What makes this leaderboard unique is that it doesn't test "knowledge breadth" or "abstract reasoning." Instead, it focuses on a more fundamental question: Can the model actually call tools, execute steps, and complete tasks reliably in a real-world environment?

Today, we’ll explore the design philosophy behind Claw-Eval and analyze why Step 3.5 Flash performed so exceptionally under this rigorous evaluation system.


Claw-Eval: Testing "Doing," Not Just "Knowing"

Developed by a joint team from Peking University and the University of Hong Kong, Claw-Eval features tasks that are entirely human-verified.

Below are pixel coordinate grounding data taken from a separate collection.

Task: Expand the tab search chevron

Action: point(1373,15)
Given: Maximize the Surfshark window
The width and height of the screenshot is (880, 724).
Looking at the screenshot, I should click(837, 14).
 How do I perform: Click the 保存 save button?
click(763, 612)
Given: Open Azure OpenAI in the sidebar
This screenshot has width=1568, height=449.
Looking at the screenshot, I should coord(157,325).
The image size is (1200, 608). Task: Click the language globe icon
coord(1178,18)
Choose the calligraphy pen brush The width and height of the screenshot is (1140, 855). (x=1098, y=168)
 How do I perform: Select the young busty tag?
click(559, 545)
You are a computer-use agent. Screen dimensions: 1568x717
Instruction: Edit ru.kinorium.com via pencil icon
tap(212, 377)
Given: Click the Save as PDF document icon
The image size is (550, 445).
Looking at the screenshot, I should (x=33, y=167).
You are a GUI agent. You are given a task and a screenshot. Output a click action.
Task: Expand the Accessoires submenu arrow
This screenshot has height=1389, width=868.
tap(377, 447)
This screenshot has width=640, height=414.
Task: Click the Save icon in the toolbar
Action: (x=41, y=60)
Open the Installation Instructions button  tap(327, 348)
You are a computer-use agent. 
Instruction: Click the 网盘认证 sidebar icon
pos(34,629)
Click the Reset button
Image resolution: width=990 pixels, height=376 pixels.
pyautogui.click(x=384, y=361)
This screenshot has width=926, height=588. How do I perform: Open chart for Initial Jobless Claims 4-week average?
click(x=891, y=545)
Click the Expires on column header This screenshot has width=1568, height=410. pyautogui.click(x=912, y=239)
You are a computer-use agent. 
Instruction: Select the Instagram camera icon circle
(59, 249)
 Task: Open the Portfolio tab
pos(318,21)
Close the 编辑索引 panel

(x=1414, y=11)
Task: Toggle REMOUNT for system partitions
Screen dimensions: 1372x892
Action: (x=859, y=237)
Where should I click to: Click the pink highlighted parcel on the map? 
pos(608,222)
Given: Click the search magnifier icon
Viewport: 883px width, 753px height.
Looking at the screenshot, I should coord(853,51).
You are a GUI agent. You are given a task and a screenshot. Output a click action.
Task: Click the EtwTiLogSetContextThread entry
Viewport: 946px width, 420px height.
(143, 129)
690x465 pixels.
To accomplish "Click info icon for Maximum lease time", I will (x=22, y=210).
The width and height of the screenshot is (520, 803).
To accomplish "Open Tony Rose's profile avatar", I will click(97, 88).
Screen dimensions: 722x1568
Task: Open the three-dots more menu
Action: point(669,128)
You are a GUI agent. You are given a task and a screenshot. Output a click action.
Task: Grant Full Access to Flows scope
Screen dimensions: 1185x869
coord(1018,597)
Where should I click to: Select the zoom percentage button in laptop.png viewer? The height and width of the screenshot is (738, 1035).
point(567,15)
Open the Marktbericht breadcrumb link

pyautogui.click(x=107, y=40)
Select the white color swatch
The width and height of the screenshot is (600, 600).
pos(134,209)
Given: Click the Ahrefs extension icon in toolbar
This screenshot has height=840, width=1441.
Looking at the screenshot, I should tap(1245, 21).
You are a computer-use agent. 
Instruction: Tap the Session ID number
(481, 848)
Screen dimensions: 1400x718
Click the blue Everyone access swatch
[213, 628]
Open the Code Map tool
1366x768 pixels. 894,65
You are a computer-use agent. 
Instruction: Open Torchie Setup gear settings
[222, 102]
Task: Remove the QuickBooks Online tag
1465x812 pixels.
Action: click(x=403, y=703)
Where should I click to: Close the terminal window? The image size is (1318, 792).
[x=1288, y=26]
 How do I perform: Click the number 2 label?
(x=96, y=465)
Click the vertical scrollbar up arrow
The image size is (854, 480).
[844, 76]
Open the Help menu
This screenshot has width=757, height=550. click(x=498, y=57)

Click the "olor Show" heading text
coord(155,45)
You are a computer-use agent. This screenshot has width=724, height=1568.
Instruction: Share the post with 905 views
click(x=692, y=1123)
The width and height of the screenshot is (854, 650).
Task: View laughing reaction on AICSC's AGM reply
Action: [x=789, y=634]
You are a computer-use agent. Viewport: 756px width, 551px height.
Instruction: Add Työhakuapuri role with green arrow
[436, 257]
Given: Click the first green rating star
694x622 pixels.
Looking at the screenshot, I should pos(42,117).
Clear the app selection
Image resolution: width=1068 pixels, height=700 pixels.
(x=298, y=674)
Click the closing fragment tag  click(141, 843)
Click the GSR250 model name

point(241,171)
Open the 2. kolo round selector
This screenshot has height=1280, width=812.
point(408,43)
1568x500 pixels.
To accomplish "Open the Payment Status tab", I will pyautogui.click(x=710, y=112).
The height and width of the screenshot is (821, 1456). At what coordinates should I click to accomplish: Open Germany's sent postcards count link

Its positioning is clear: End-to-end testing of an AI Agent’s ability to complete tasks in the real world.

Traditional benchmarks (like MMLU, MATH, or HumanEval) measure whether a model "knows the answer." Claw-Eval answers a different question: Given a live operational environment, can the model successfully complete a task by calling tools and executing multi-step operations?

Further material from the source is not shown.